O que não se sabe é se Kennedy sabia das tentativas da CIA de matar Castro e as endossava, ou se o presidente foi deixado no escuro. A prática da CIA de “negatibilidade plausível”, pela qual reuniões presidenciais sobre tentativas de assassinato não são registradas oficialmente para que este conhecimento possa ser plausivelmente negado, torna o assunto ainda mais pantanoso.

Vários assessores de Kennedy desde então têm alegado que o forte código moral do presidente torna impensável que ele tenha apoiado planos da CIA para matar Castro. Olhando de outro ângulo, no entanto, parece muito provável que Kennedy sabia e aprovou as tramas de assassinato da CIA. Logo antes da Baía dos Porcos ele pediu a um senador – que também era um amigo íntimo – para produzir um memorando sobre o assassinato de Castro. Em outra ocasião, contou a um jornalista, pouco depois naquele ano, que ele tinha estado “sob terrível pressão de assessores ... para dar ok ao assassinato de Castro”.
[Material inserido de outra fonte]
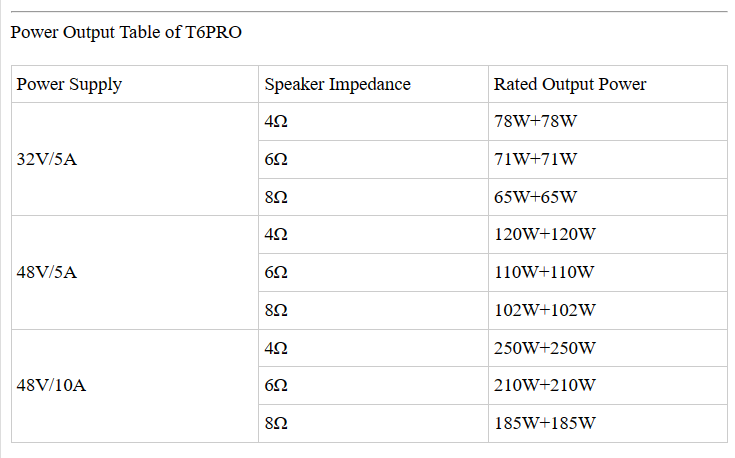Click the 71W+71W output power cell
Viewport: 735px width, 458px height.
[536, 159]
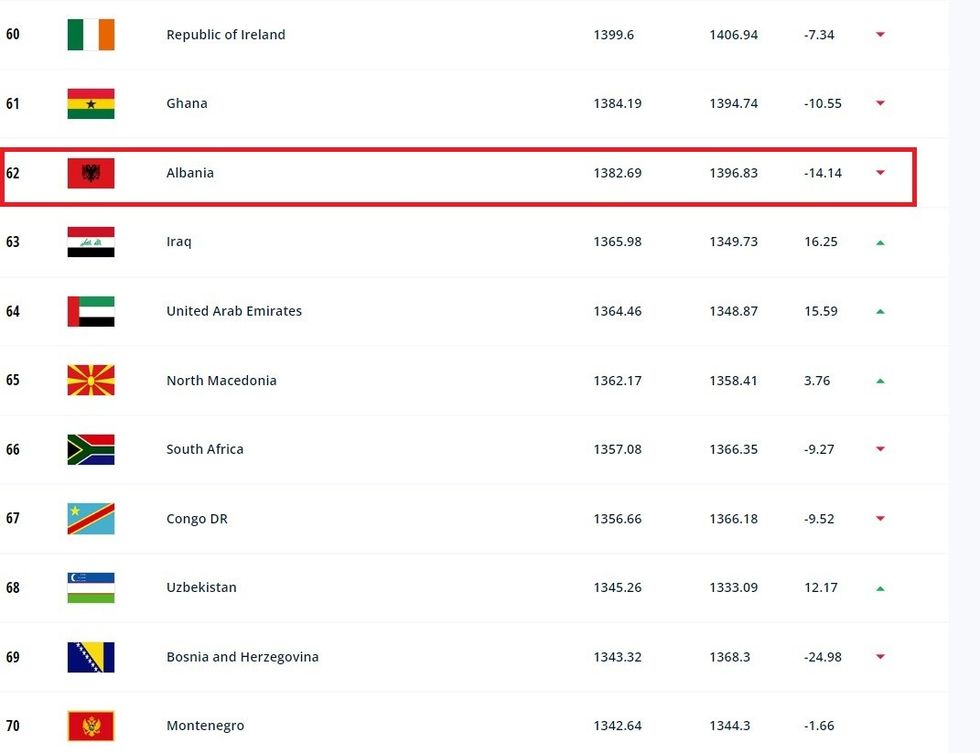980x753 pixels.
Task: Click Iraq's green up arrow indicator
Action: [880, 242]
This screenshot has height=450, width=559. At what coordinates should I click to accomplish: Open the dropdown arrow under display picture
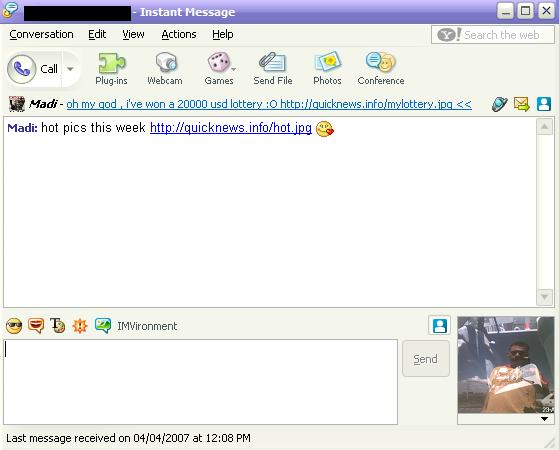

Além do mais, Kennedy achava o mundo da espionagem, com suas manobras ilegais e comprometimento moral, repreensível mas intrigante. Ele adorava os romances de Ian Fleming com James Bond, e até tinha conhecido Fleming e pedido seu conselho sobre como lidar melhor com Castro durante a campanha presidencial de 1960. Quando Kennedy foi informado que a América tinha seu próprio James Bond, William K. Harvey, que tinha construído um túnel sob Berlim Oriental, ficou muito interessado em conhecê-lo. Como um auxiliar de Kennedy se lembra, o “aventureiro de pistola numa mão e martíni na outra foi encontrado e mandado para a Casa Branca”.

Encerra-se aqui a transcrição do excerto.